Stepping Out of the Shadows:
GLBT Activism for the Next Generation
by Amy Lynn Shapiro
(from Jan/Feb 2000 Heartbeat)

I didn't know Bill Clayton. In fact, I don't know the rest of his family very well, either, and so I am torn when I speak about him. Bill's death has affected me in so many ways, as a "queer" youth trying to make it in a heterosexual and often homophobic world. I was born two years after Bill, and never laid an eye on him, but still I feel so much remorse for what he went through. And yet, I am so grateful for what Gabi, Alec, and Noel have fought for on his behalf; on my own behalf.

There is a GLBT organization on my campus. There are PFLAG support groups all over the country, as well as some pro-GLBT indoctrination in the elementary and high schools, and numerous political groups rallying for GLBT rights. And yet, like Bill, I am isolated in my struggle. We've been taught, as people of alternative sexuality, that there are appropriate places to talk about it, mostly amongst our own.
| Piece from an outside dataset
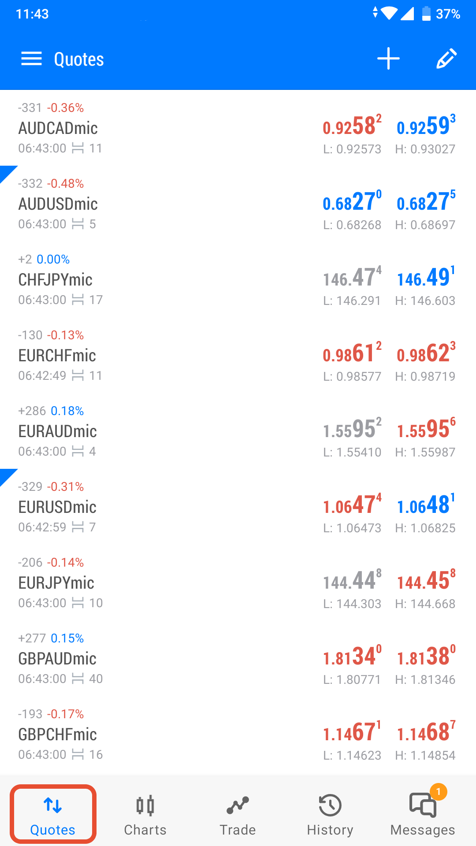
Task: Open the hamburger navigation menu
Action: [x=31, y=59]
Going outside of the circle puts us at risk for attack, both verbal and physical. And because the support for legislation is not unanimous (even within the GLBT community), and isn't forceful enough, almost nothing gets passed to change that. Even the most liberal presidential candidates, if they are seeking election, downplay the issue of gay marriage, as if it were an oxymoron, as if queer people don't deserve the same benefits, because we aren't normal.
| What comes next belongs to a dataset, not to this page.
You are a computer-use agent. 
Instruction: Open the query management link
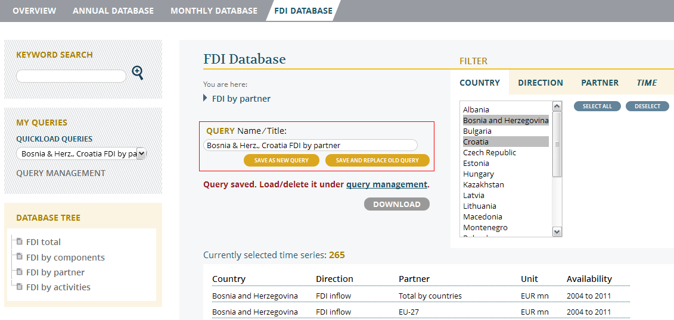click(x=386, y=184)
Perhaps this stagnation is rooted in that there are so many divisions within the community. And yes, there is a community, assuming one believes they were born "queer." It's just easier to hide from, because unlike race, if you aren't stereotypically "gay," or ardently militant about showing it, you're not going to be pegged. The divisions are unique; there are those of us who are "closeted" because of fear, because of self-hatred, because of personal beliefs, because of uncertainty, because of ambivalence or apathy.... I don't necessarily mean closeted in the way that is normally used. If you are in the closet, you are not standing up for your rights as a human being. I can't tell you how many Jews and gypsies and homosexuals and so many others died in the Holocaust because the Nazis impinged upon their rights. You say the machine was too big, there was nothing that could have been done. I challenge you to think of one way it could have been different. And it doesn't have to happen specifically within a community. Had FDR done more, earlier, and abandoned the idle passions of the country for integrity, something might have been done. Had someone with greater vision spoken up against slavery at its inception, perhaps Black people wouldn't have waited a hundred years for their freedom and the right to vote.
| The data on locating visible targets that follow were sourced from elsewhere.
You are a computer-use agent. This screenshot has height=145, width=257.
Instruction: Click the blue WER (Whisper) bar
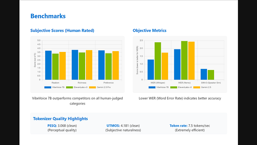(151, 70)
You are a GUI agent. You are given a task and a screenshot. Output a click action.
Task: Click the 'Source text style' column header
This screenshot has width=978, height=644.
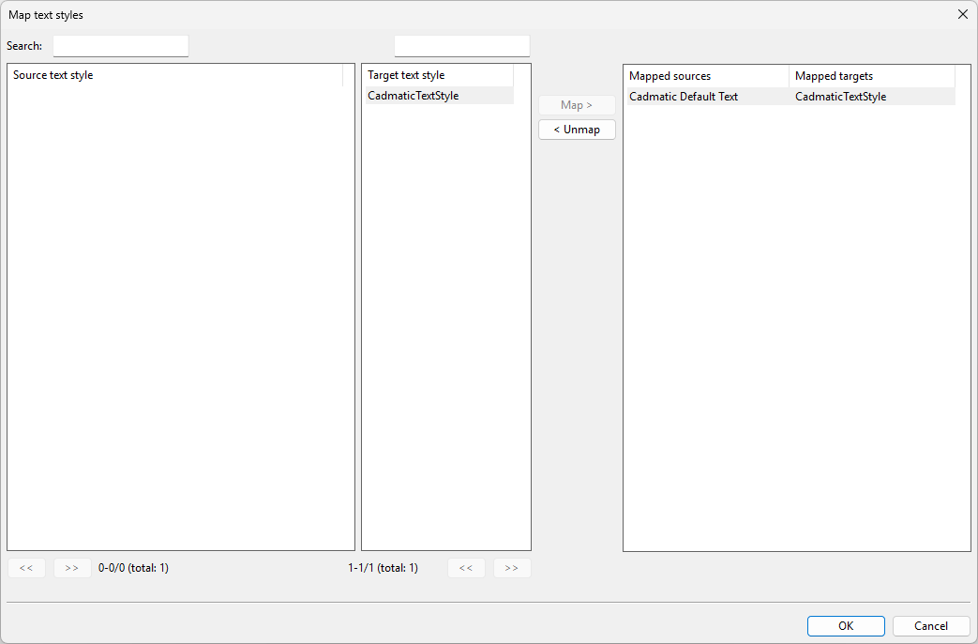coord(176,75)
I am in no way perfect, and I don't necessarily follow my own advice. I live on a very small campus where homophobia is obviously rampant, though it has not directly affected my life. I'm only out to one of my parents, neither of my siblings, and almost none of my friends from home. But I'm trying. I struggle with how hard it is, and I fear the consequences of acting up, of coming out, of demanding my rights.

They are posting signs everywhere, like they did in Berlin. Maybe we won't be able to eat in restaurants if it's with a same sex partner. Don't deny it can happen. It happened to the Jews, and the gypsies, and the homosexuals, and Christians who supported these minorities. And don't say because we live in America that it won't happen again, because even Al Gore, arguably the most liberal of the presidential candidates, recognizes the "sanctity" of the word marriage in reference to one man, one woman. Can there really be no one in power on our side? Can we let that continue? What will we have to say to the next generation of GLBT teenagers who look to us for guidance?

Don't ignore the signs. Bill Clayton deserved more.